TEXTE FOURNI »
##############################

YÉMEN • Dans la nuit du 11 au 12 janvier, les Etats-Unis et le Royaume-Uni ont frappé plusieurs cibles houthies au Yémen en réponse à diverses attaques du groupe rebelle depuis décembre dernier visant des navires marchands et des navires de guerre anglo-américains.
La France, aux côtés de l’Italie ou encore de l’Espagne, n’a ni participé à ces frappes, ni signé la déclaration commune les justifiant, pourtant signée par dix pays, dont l’Allemagne. Une position qui interroge outre-Manche et outre-Atlantique.
Il faut néanmoins souligner que la France a condamné les attaques houthies en les désignant responsables de l’escalade actuelle. La frégate Languedoc, en mer Rouge, a abattu des drones houthis qui la ciblaient en décembre dernier. Paris serait aussi en train de travailler au niveau européen pour mettre en place une réponse commune en mer Rouge.
Cette ambiguïté stratégique s’inscrit aussi dans la volonté du président de la République de bâtir l’autonomie stratégique de l’Europe et de ne pas s’aligner diplomatiquement sur les Etats-Unis.

##############################

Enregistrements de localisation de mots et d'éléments
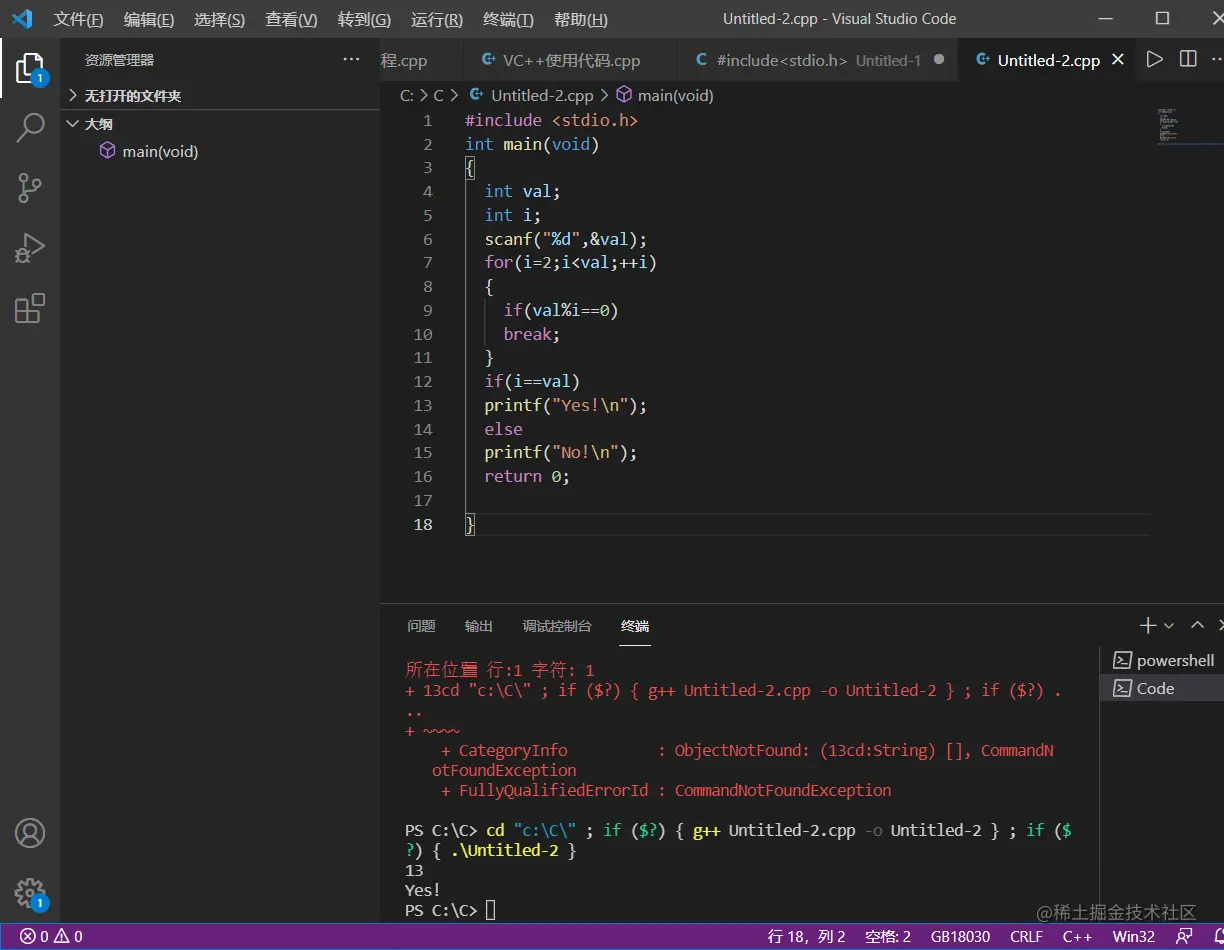Click errors and warnings status indicator
Image resolution: width=1224 pixels, height=950 pixels.
click(52, 937)
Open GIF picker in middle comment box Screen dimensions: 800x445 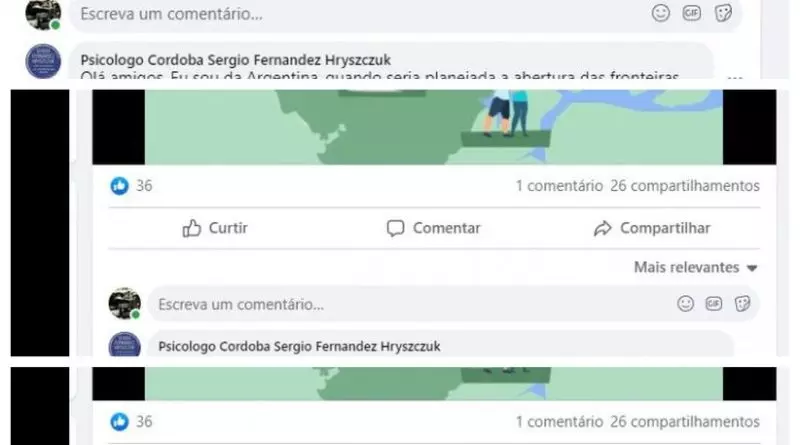(713, 304)
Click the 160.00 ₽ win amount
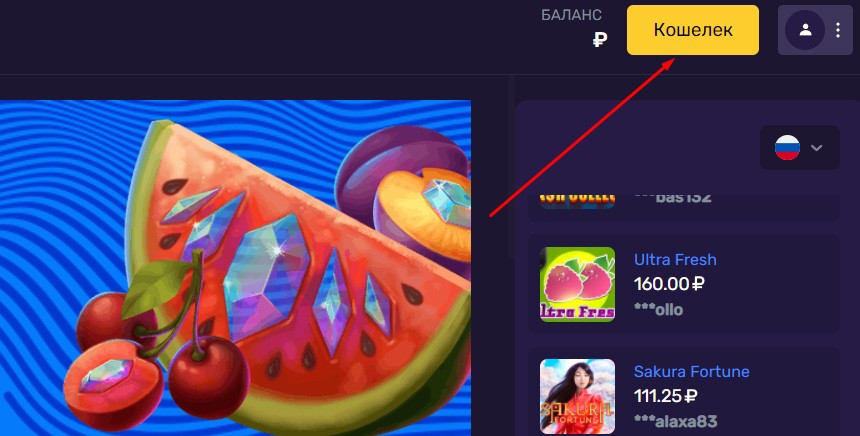Screen dimensions: 860x436 669,284
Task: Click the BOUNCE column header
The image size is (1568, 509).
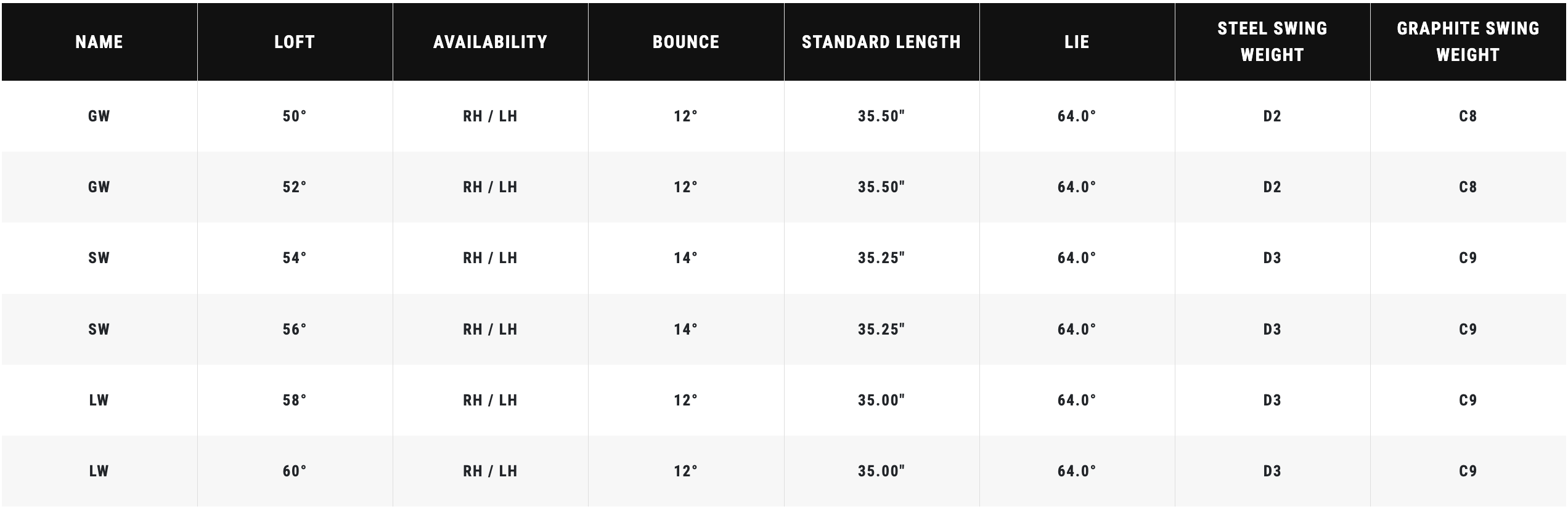Action: click(686, 42)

##############################

CONSIGNE 1 » Veuillez recopier le passage du texte sur les frappes au Yémen compris entre « YÉMEN • Dans » et « en mer Rouge. », ces mots inclus.
CONSIGNE 2 » Traduisez en anglais cette phrase du texte sur les frappes au Yémen : « La frégate Languedoc, en mer Rouge, a abattu des drones houthis qui la ciblaient en décembre dernier. »

CORRIGÉ 1 »
YÉMEN • Dans la nuit du 11 au 12 janvier, les Etats-Unis et le Royaume-Uni ont frappé plusieurs cibles houthies au Yémen en réponse à diverses attaques du groupe rebelle depuis décembre dernier visant des navires marchands et des navires de guerre anglo-américains.
La France, aux côtés de l’Italie ou encore de l’Espagne, n’a ni participé à ces frappes, ni signé la déclaration commune les justifiant, pourtant signée par dix pays, dont l’Allemagne. Une position qui interroge outre-Manche et outre-Atlantique.
Il faut néanmoins souligner que la France a condamné les attaques houthies en les désignant responsables de l’escalade actuelle. La frégate Languedoc, en mer Rouge, a abattu des drones houthis qui la ciblaient en décembre dernier. Paris serait aussi en train de travailler au niveau européen pour mettre en place une réponse commune en mer Rouge.

CORRIGÉ 2 » The frigate Languedoc, in the Red Sea, shot down Houthi drones that were targeting it last December.